Ben-Hur Demeneck: O preço da ousadia

Coluna de ombudsman extraída da edição de janeiro de 2016 do Jornal RelevO, periódico mensal impresso. O RelevO pode ser assinado aqui. Nosso arquivo – com todas as edições – está disponível neste link. Para conferir todas as colunas de nossos ombudsman, clique aqui.


A capa de dezembro do RelevO fez com que alguns pontos de distribuição boicotassem a edição. A plataforma de digitalização de impressos ISSUU também censurou o conteúdo. Ela impôs um limite de idade para os usuários.

O episódio é exemplar para questionar as fronteiras entre experimentalismo e sensacionalismo, e para perguntar como se forma o “pacto” entre público, distribuidor e meio de comunicação.

Não que a capa de dezembro seja escandalosa. Não que seja destituída de conceito. Não que uma vulva (ou a sugestão dela) não seja algo tão lindo de se admirar como a paisagem do Grande Canyon ou que não seja tão misteriosa como fazer um passeio pelo Vale Sagrado dos Incas, partindo de Ollantaytambo. Nada disso.

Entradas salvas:
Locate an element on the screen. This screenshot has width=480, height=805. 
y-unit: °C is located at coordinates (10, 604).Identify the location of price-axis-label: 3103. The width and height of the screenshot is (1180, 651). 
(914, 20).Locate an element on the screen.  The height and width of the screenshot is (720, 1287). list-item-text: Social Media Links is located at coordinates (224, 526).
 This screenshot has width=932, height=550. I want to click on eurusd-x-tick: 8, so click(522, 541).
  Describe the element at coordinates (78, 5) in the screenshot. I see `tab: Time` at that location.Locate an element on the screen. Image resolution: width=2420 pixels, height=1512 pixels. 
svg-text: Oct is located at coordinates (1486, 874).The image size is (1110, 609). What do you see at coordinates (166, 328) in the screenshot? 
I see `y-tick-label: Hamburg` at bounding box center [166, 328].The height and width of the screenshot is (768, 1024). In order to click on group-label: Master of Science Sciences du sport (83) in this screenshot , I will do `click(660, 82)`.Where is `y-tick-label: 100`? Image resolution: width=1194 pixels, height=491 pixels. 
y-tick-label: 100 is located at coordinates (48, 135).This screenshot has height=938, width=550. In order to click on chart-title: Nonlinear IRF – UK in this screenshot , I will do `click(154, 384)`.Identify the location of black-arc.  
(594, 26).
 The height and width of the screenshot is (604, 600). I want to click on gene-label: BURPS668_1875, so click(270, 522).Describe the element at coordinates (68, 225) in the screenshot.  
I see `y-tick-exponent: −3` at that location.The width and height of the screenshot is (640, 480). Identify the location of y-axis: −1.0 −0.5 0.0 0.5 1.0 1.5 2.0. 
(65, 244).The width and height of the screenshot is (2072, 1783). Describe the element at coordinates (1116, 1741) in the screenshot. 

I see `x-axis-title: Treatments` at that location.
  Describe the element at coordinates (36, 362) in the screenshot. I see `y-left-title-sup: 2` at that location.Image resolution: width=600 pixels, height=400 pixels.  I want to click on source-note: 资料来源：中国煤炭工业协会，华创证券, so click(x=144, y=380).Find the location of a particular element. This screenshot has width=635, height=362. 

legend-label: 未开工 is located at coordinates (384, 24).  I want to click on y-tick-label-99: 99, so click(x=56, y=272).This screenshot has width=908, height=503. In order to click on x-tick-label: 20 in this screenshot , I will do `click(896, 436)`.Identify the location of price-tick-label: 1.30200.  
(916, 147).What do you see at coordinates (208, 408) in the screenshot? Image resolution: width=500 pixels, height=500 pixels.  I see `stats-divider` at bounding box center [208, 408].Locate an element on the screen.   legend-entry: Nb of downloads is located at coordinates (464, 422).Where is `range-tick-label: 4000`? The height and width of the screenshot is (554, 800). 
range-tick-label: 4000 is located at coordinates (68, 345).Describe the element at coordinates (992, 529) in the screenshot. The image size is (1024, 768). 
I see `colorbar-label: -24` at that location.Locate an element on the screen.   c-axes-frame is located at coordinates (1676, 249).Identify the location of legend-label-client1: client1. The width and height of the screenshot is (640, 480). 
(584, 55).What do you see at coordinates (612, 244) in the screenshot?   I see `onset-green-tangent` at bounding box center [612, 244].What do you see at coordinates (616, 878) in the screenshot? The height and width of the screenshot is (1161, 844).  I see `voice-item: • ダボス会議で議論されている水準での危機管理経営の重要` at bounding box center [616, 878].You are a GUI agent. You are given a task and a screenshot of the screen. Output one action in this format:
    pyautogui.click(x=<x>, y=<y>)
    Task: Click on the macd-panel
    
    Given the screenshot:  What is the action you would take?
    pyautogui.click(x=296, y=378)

Objetivo do exercício:
Reproduza na íntegra, sem qualquer alteração, a coluna do ombudsman sobre a capa de dezembro do RelevO que aparece acima.

Resposta do exercício:
Ben-Hur Demeneck: O preço da ousadia

Coluna de ombudsman extraída da edição de janeiro de 2016 do Jornal RelevO, periódico mensal impresso. O RelevO pode ser assinado aqui. Nosso arquivo – com todas as edições – está disponível neste link. Para conferir todas as colunas de nossos ombudsman, clique aqui.


A capa de dezembro do RelevO fez com que alguns pontos de distribuição boicotassem a edição. A plataforma de digitalização de impressos ISSUU também censurou o conteúdo. Ela impôs um limite de idade para os usuários.

O episódio é exemplar para questionar as fronteiras entre experimentalismo e sensacionalismo, e para perguntar como se forma o “pacto” entre público, distribuidor e meio de comunicação.

Não que a capa de dezembro seja escandalosa. Não que seja destituída de conceito. Não que uma vulva (ou a sugestão dela) não seja algo tão lindo de se admirar como a paisagem do Grande Canyon ou que não seja tão misteriosa como fazer um passeio pelo Vale Sagrado dos Incas, partindo de Ollantaytambo. Nada disso.